Convnets are not restricted to rank-3 tensor `(height, width, channels)`. Keras also has `Conv3D` and `Conv1D` implemented. Let's look at `Conv1D`, which requires a rank-2 tensor as input, such as sequence data.

In [52]:
# Input for cnn1D (batch, seq_length, emb_dim)
tf.random.set_seed(1234)
ex_input = tf.concat([tf.ones((1,1,2)), 2*tf.ones((1,1,2)), 3*tf.ones((1,1,2))], axis = 1) # (1, 3, 2)
ex_input

<tf.Tensor: shape=(1, 3, 2), dtype=float32, numpy=
array([[[1., 1.],
        [2., 2.],
        [3., 3.]]], dtype=float32)>

In [53]:
# Apply a convnet with 1 filter and a kernel of size 2
cnn1D = layers.Conv1D(filters=1,kernel_size=2, input_shape=ex_input.shape[1:])
cnn1D(ex_input)

<tf.Tensor: shape=(1, 2, 1), dtype=float32, numpy=
array([[[-0.8928499],
        [-1.4366169]]], dtype=float32)>

In [54]:
kernel = cnn1D.get_weights()[0]
kernel

array([[[ 0.07607865],
        [-0.27076268]],

       [[ 0.16326022],
        [-0.51234317]]], dtype=float32)

In [55]:
print(np.sum(1*kernel[0,:,:] + 2*kernel[1,:,:] ))
print(np.sum(2*kernel[0,:,:] + 3*kernel[1,:,:] ))

-0.8928499
-1.4366169


# Tweets classification
The purpose is to put `Conv1D` into practice. We have Twitter data concerning airline clients and the labels of their tweets (positive, neutral, negative). The idea is to create a classification model for tweets. We'll only care about the positive and negative in the first part. Then, we include the neutral labels. 

In [56]:
# Load data
tot_tweets =pd.read_csv("Tweets.csv.zip")
tot_tweets = tot_tweets[['airline_sentiment','text']]

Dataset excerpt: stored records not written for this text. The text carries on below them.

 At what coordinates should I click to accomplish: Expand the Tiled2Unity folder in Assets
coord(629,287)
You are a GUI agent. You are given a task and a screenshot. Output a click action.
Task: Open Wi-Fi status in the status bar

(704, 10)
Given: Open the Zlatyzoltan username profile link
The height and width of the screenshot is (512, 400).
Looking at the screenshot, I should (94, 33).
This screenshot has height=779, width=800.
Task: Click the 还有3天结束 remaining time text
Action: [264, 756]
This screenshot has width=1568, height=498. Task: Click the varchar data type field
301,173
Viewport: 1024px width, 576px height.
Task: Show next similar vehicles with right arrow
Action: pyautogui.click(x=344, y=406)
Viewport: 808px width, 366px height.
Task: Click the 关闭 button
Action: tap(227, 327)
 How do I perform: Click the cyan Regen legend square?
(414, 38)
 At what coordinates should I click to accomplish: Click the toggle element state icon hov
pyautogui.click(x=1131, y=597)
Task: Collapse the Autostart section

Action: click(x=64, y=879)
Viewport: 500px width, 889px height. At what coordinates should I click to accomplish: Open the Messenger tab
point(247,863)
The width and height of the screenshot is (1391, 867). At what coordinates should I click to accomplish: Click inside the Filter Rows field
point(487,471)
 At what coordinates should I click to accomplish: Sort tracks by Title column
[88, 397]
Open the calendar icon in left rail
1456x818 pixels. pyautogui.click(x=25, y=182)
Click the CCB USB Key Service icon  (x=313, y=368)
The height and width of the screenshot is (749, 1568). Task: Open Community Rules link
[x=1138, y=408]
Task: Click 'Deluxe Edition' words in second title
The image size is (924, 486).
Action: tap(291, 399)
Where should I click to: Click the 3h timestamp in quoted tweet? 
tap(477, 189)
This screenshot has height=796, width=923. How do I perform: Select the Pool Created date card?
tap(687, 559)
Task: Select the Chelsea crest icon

## Positive and Negative Tweets

### Exercise 1: 
Remove the samples with the label `neutral`, create train and validation sets, and then transform them to NumPy arrays.

### Exercise 2:
Create a function to standardize the text. In particular, convert to lowercase, replace any character that is not a-z OR A-Z with a space, and remove punctuation and double space. 

### Exercise 3:
Create a vectorization layer and apply it to the text data. Use 10000 tokens with a maximum length for each tweet of 50. 

## Model `Embedding` + `Conv1D` + `MaxPooling1D` + `Flatten` + `Dense`
### Exercise 4:
Create a model with one `Embedding` of dimension 16, followed by a `Conv1D` with 32 filters and a kernel size of 8 and relu activation. Then, apply `MaxPooling1D` with a pool size of 2, `Flatten` the output and finally use the `Dense` layer. Can you explain the number of parameters?

### Exercise 5: 
Train the model using a batch size of 128 for 20 epochs and an `EarlyStopping` callback with patience of 3. Restore the best weights and evaluate the validation set.

## Model `Embedding` + `Conv1D` + `GlobalAveragePooling1D` + `Dense`
### Exercise 6:
Create a new model similar to the previous one but replace the `MaxPooling1D` and `Flatten` layers with `GlobalAveragePooling1D`. Can you explain what we are doing? Next, train the model using the previous settings. Is it better?

## Model `Embedding` + `Conv1D` + `MaxPooling1D`+ `Conv1D` + `MaxPooling1D` + `Flatten` + `Dense`
### Exercise 7:
Let's try now a deeper network by adding `Conv1D` + `MaxPooling1D` to the first configuration.

## Positive, Negative and Neutral Tweets
### Exercise 8:
Now, we're going to use the three labels to create the model. But, first, encode the corresponding labels, split the data and transform it to NumPy.

### Exercise 9:
Repeat the previous procedure to create the vectorization layer.

## Model `Embeddings`+`Conv1D`+`MaxPooling1D`+`Flatten`+`Dense`
### Exercise 10:
Modify the first model, i.e. `Embeddings`+`Conv1D`+`MaxPooling1D`+`Flatten`+`Dense`, to this problem (be aware of the expected output dimension and loss function).